Lines where the string "Viewport" appears are to be copied from the entries below.

### Input material
+ + +
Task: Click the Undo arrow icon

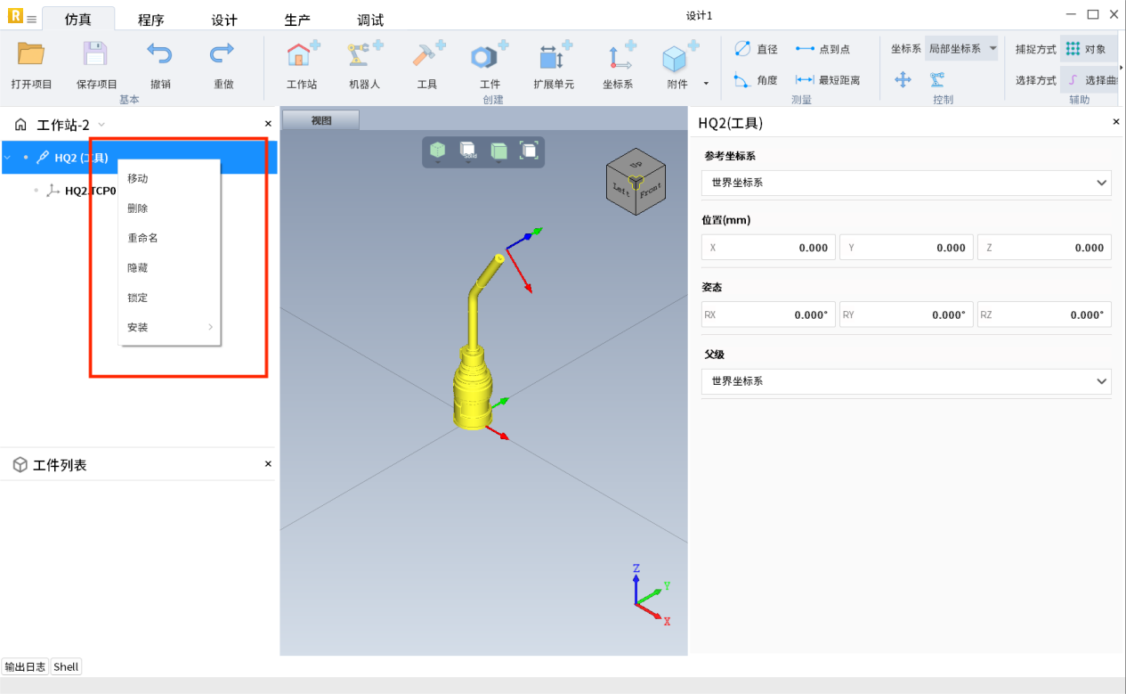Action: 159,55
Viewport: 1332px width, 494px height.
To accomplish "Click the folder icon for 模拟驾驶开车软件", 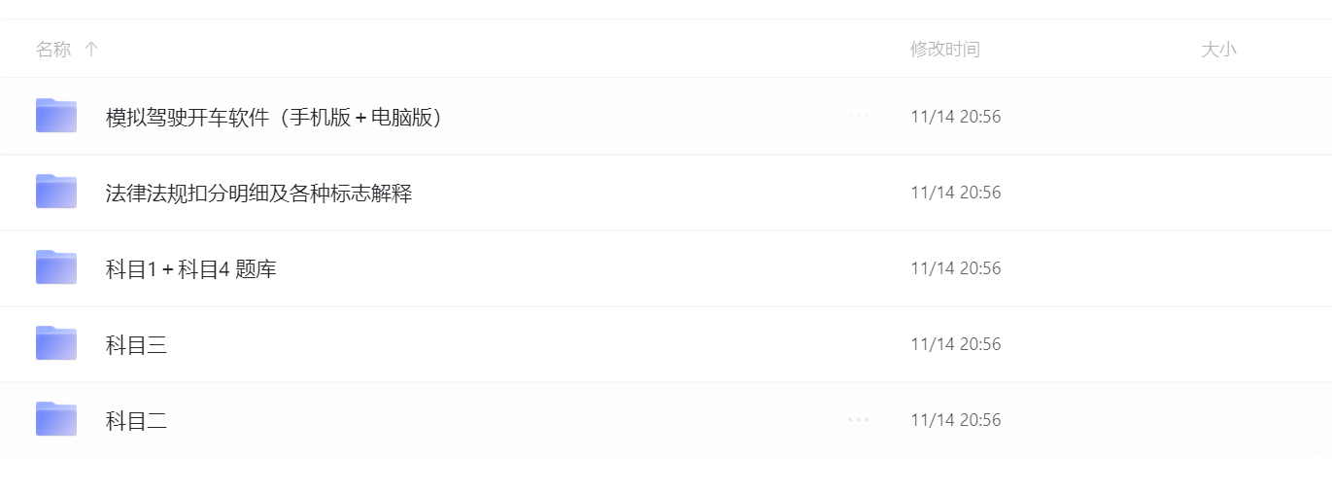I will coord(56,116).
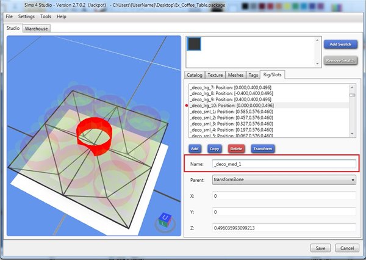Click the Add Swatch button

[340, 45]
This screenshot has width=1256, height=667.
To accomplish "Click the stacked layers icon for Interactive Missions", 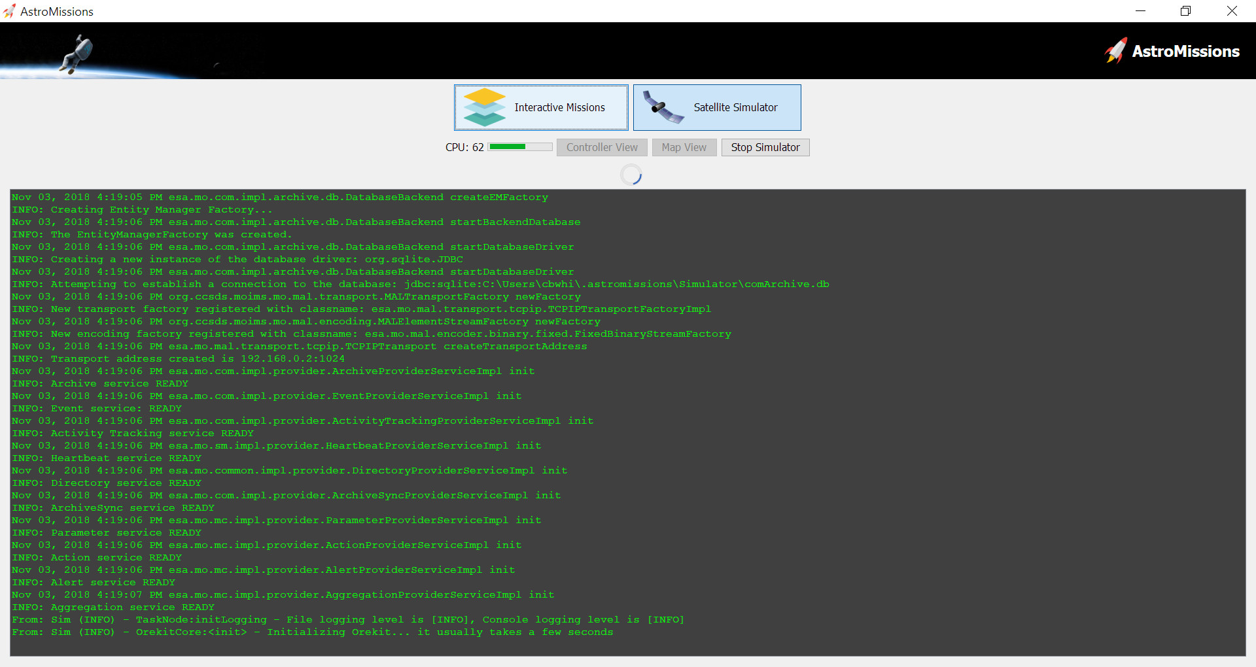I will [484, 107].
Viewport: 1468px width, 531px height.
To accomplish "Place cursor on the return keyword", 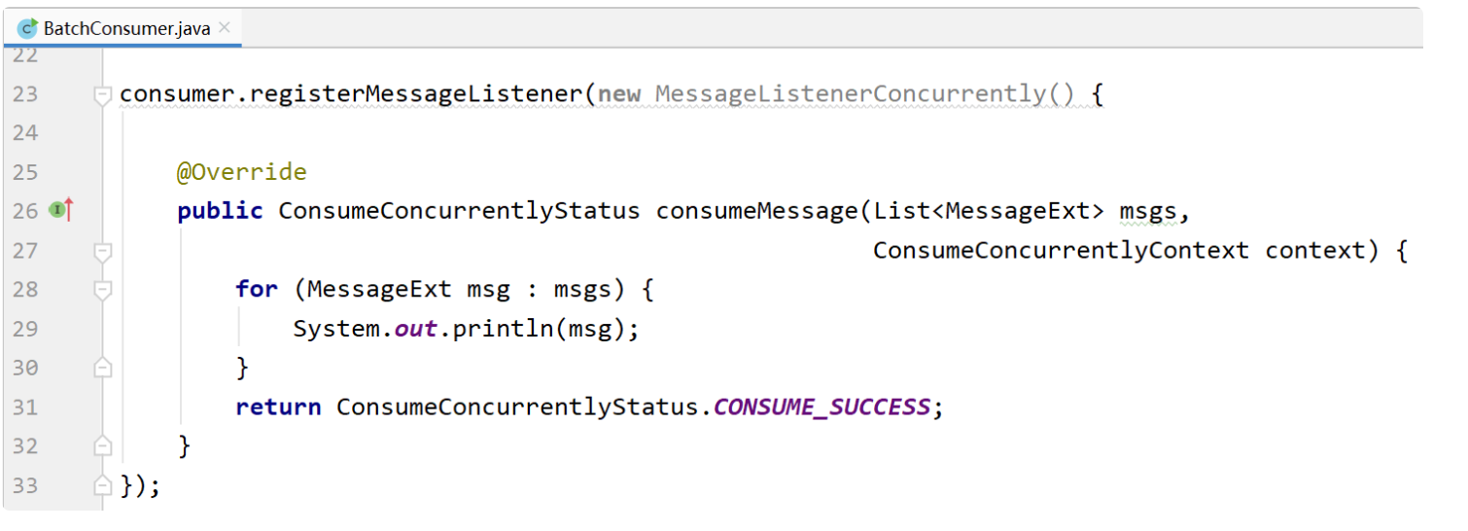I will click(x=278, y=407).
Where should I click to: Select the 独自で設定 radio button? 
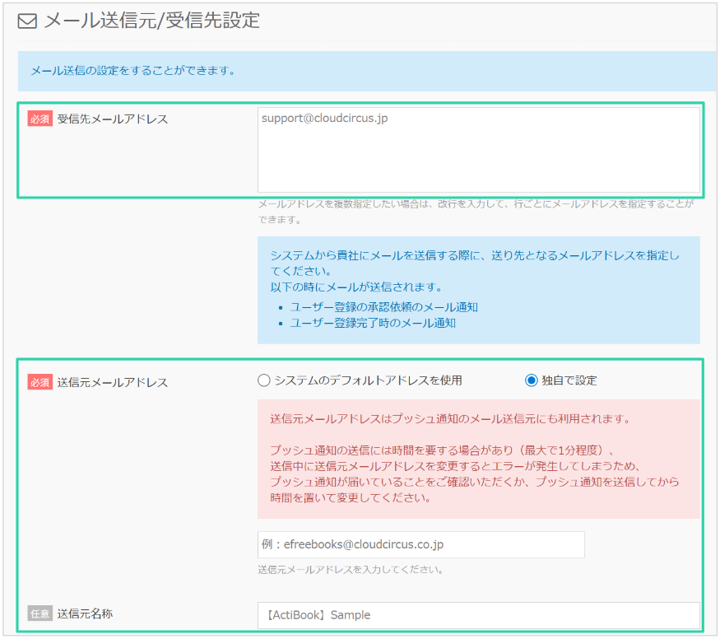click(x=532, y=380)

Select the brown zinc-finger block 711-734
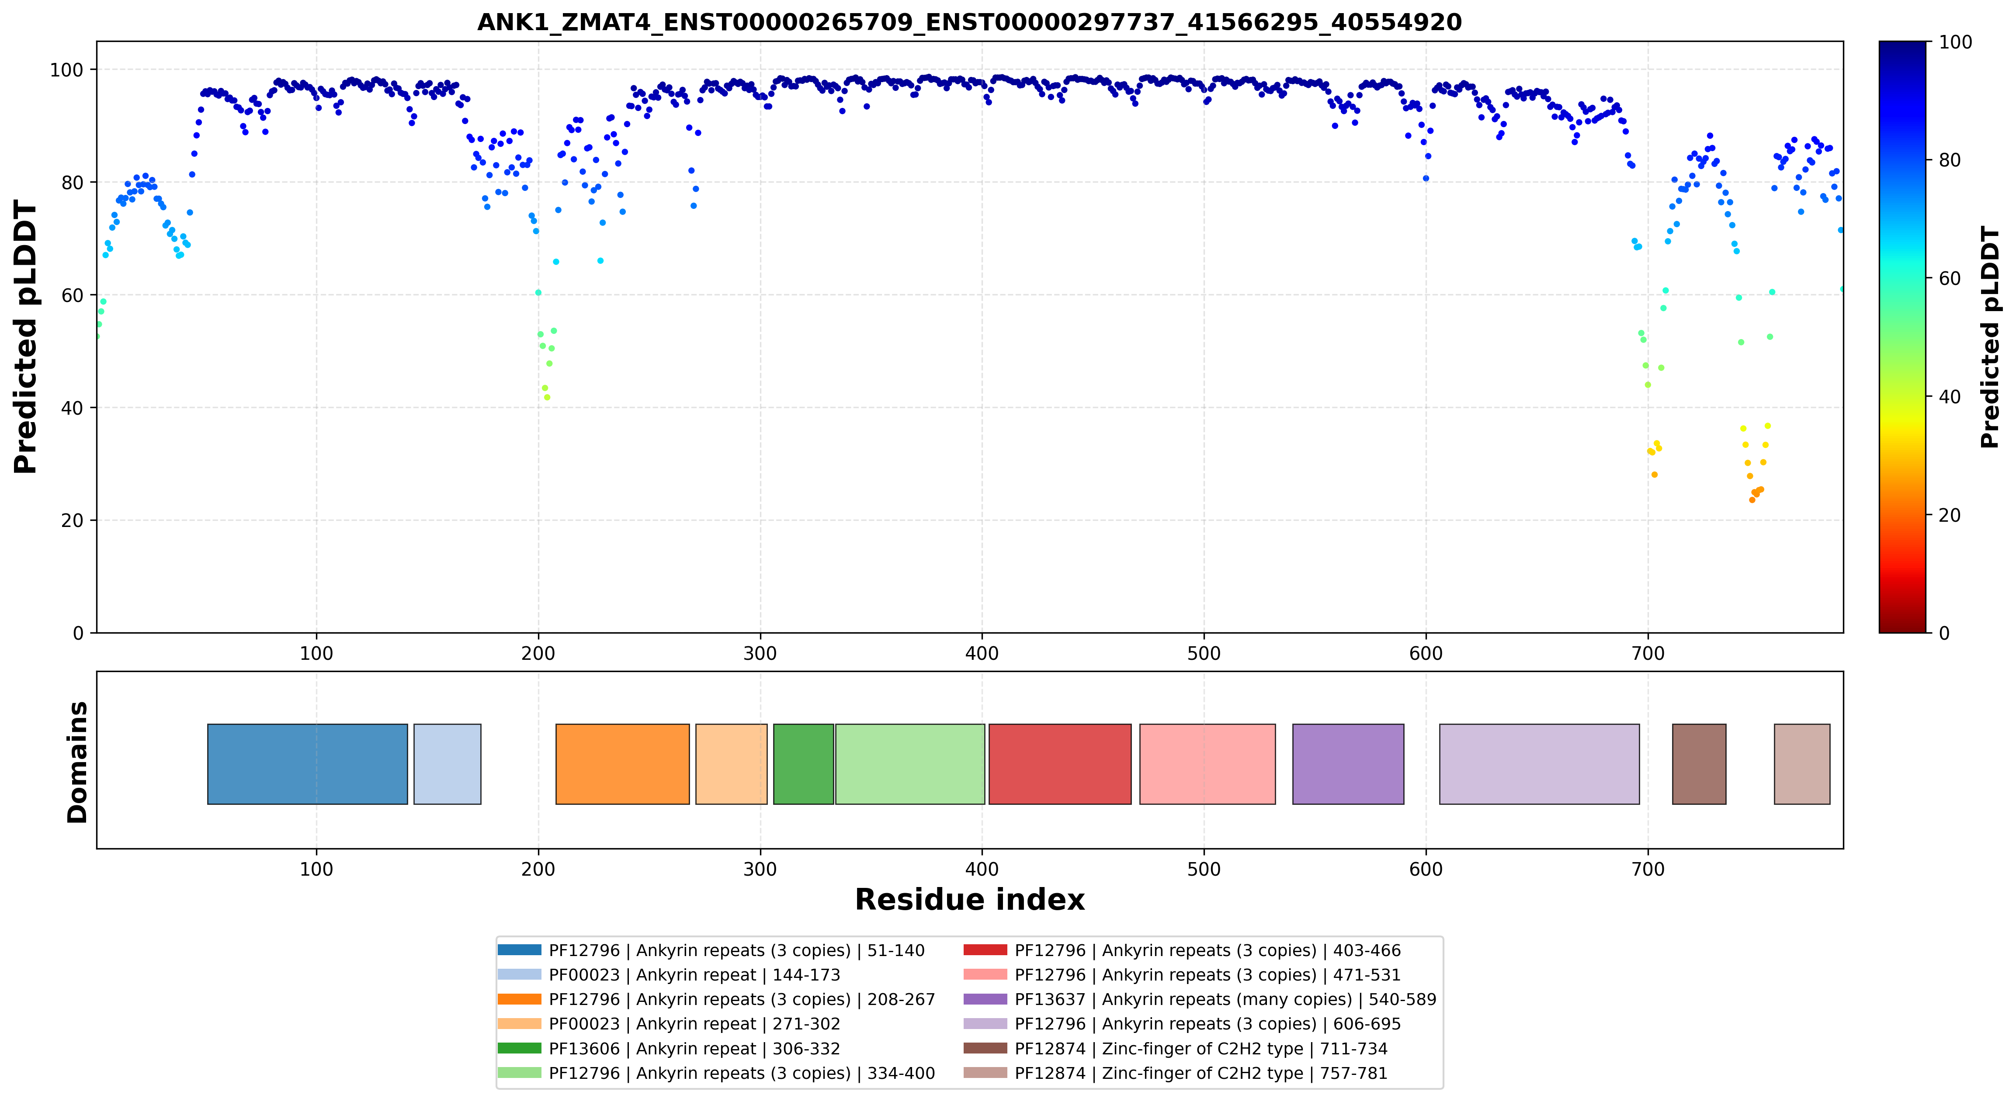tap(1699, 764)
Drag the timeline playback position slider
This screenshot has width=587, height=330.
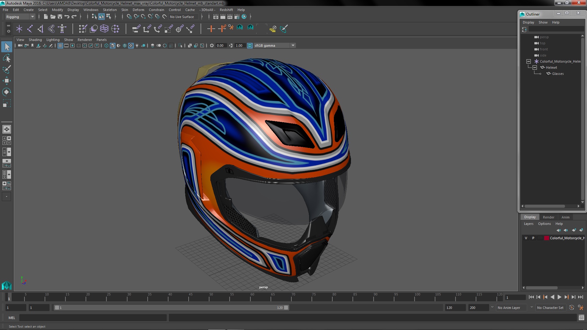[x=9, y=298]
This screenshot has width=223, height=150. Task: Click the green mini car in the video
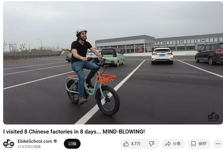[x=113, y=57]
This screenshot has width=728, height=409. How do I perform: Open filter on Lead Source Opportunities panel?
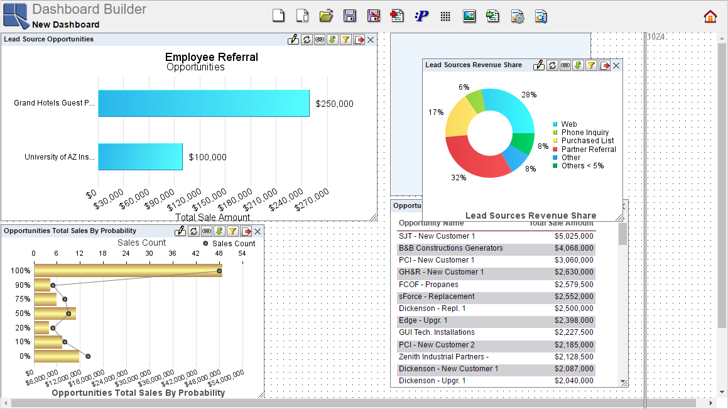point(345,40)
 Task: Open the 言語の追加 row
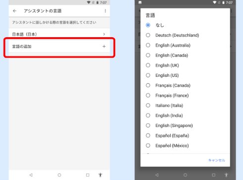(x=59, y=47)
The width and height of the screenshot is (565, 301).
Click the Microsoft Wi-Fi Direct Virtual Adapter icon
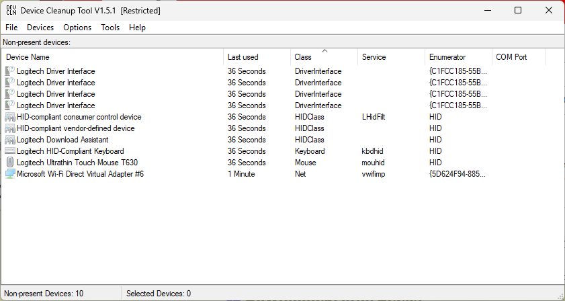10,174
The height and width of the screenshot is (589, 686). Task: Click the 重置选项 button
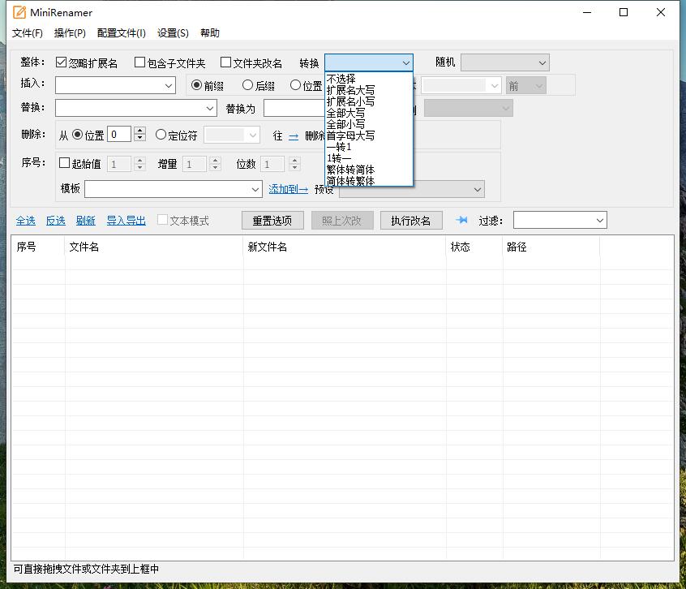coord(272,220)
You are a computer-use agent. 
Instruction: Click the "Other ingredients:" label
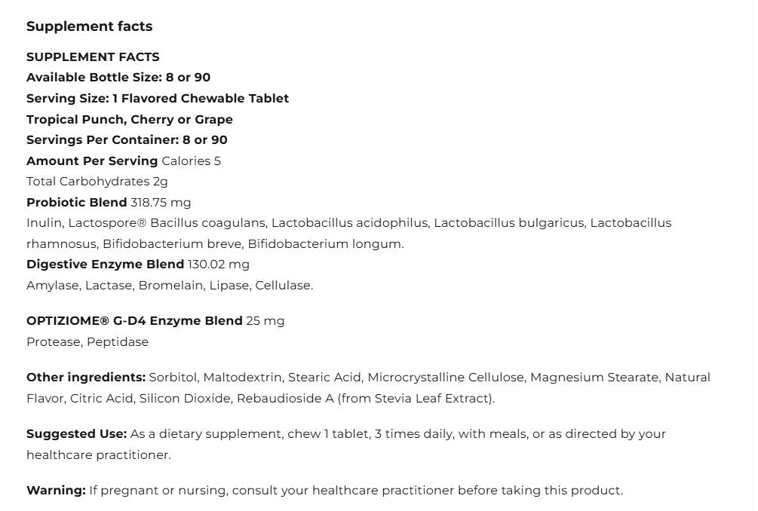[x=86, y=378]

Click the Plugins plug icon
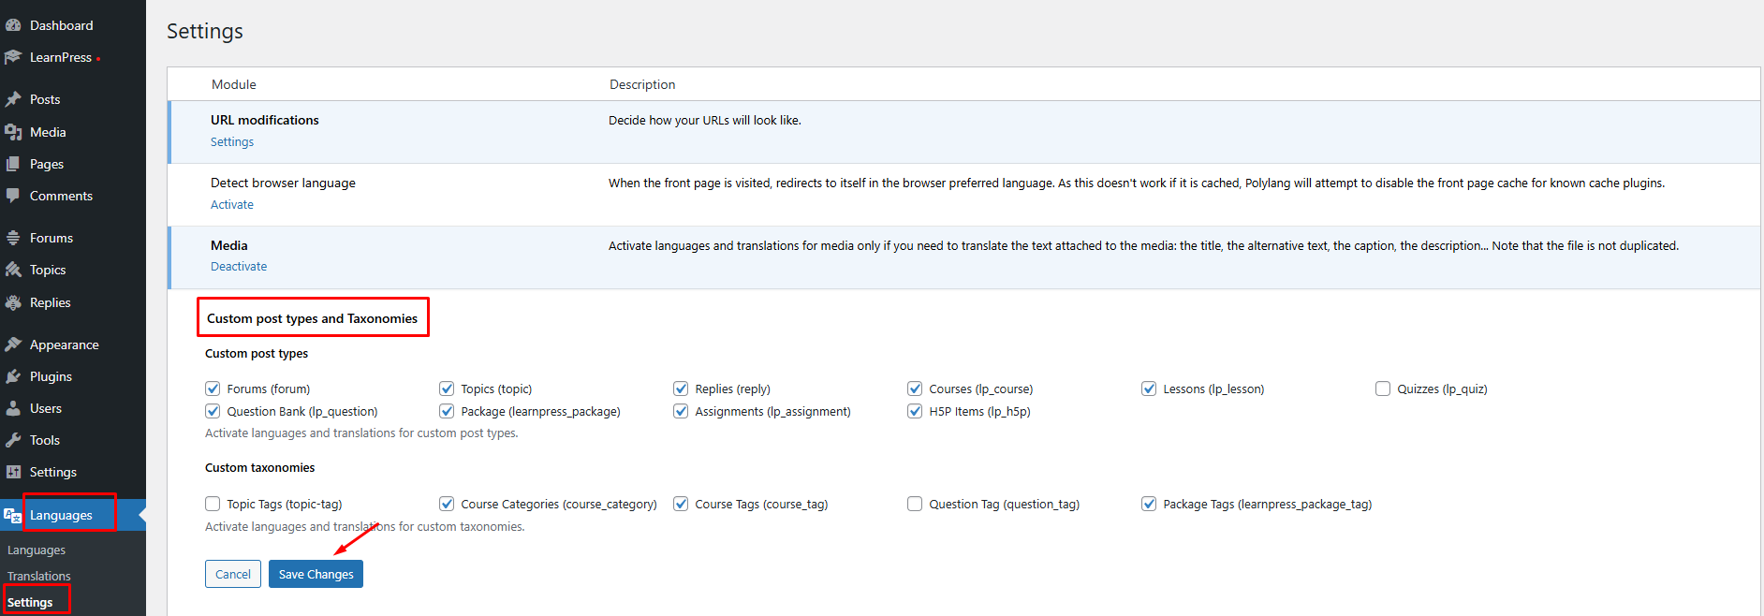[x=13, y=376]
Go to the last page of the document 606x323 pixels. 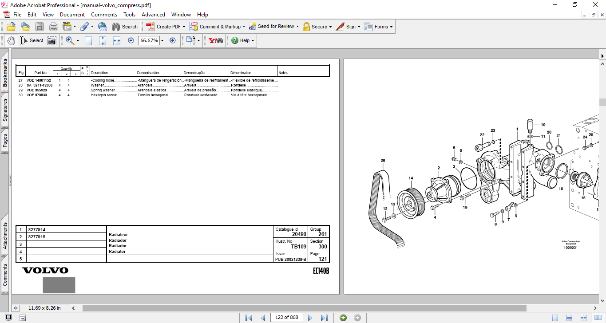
+ + +
### Answer section
Viewport: 1332px width, 494px height.
Viewport: 1468px width, 531px height.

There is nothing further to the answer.